Normalde dinleti notlarına geçmem lazım ancak yazıyı uzatmak pahasına isterseniz alt başlıklar şekilde bazı özelliklere yakında bakış atalım. Genel kültür olarak bir kaç satır yazmak istiyorum. İlk önce faz değişikliği konusuna bir bakış atalım. Faz değişikli basit anlatımla kanalların yerini değiştirmek olarak düşünün. Reverse mod’a aldığınızda sol kanal sağ kanal, sağ kanalda sol kanal haline geliyor. Ancak işin derinliklerine girmeye başladığımız zaman özellikle pikap tarafında kayıtlarda kullanılan yatay ve dikey modülasyon olayına girmemiz gerekiyor. RIAA öncesi dönemlerde bazı kayıtlarda özellikle mono dönemlerde kaydedilmiş plaklarda yaşanan sorunların üstesinden gelmenin bir yolu. Aslında bir çok albümü dinlerken bu faz değişikliğinden dolayı bir fark duymayacaksınız. Ancak dediğim gibi RIAA öncesi büyük orkestra müziği dinleyenler böyle bir özelliği inanın çok arıyor olacaklardır. Tamam geniş koleksiyonu olan meraklıların ilgisini çekecek bir özellik olsa da, ben bu tarz ek özellikleri çok önemsiyorum ve açıkçası bazen gereksinim duyuyorum. Ben bu özelliği gördüğüme çok memnun oldum.
Hoşuma giden bir diğer özellik ise pre girişi olması. Bu konumda amplifikatör bir nevi güç amplifikatörü haline geliyor. Ancak tam anlamı pre-katını tam olarak by-pass etmiyor. Pre katındaki tüpler bir nevi driver oluyor. Örneğin karmaşık bir pikap katı kullanmak istiyorsunuz ve pre-ampli özelliği de var. Bu durumda pikap dinlerken “Pre-In” konumunu kullandığınız zaman ses kontrolünü pikap katınızdan yapabilirsiniz. Bu durumu iki ayrı senaryo ile açıklayayım.

################

- **Görev yönergesi**
Yukarıdaki amplifikatör yazısında "özellik" sözcüğünün herhangi bir biçimini içeren cümlelerin hepsini sırayla yaz.

- **Sağlanan veriler**
################

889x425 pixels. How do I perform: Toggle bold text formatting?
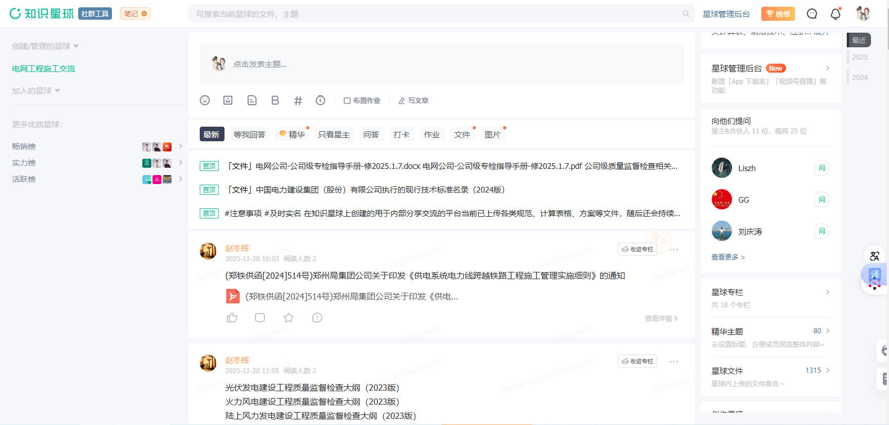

################

- **Yanıt aşağıda**
1. Normalde dinleti notlarına geçmem lazım ancak yazıyı uzatmak pahasına isterseniz alt başlıklar şekilde bazı özelliklere yakında bakış atalım.
2. Ancak dediğim gibi RIAA öncesi büyük orkestra müziği dinleyenler böyle bir özelliği inanın çok arıyor olacaklardır.
3. Tamam geniş koleksiyonu olan meraklıların ilgisini çekecek bir özellik olsa da, ben bu tarz ek özellikleri çok önemsiyorum ve açıkçası bazen gereksinim duyuyorum.
4. Ben bu özelliği gördüğüme çok memnun oldum.
5. Hoşuma giden bir diğer özellik ise pre girişi olması.
6. Örneğin karmaşık bir pikap katı kullanmak istiyorsunuz ve pre-ampli özelliği de var.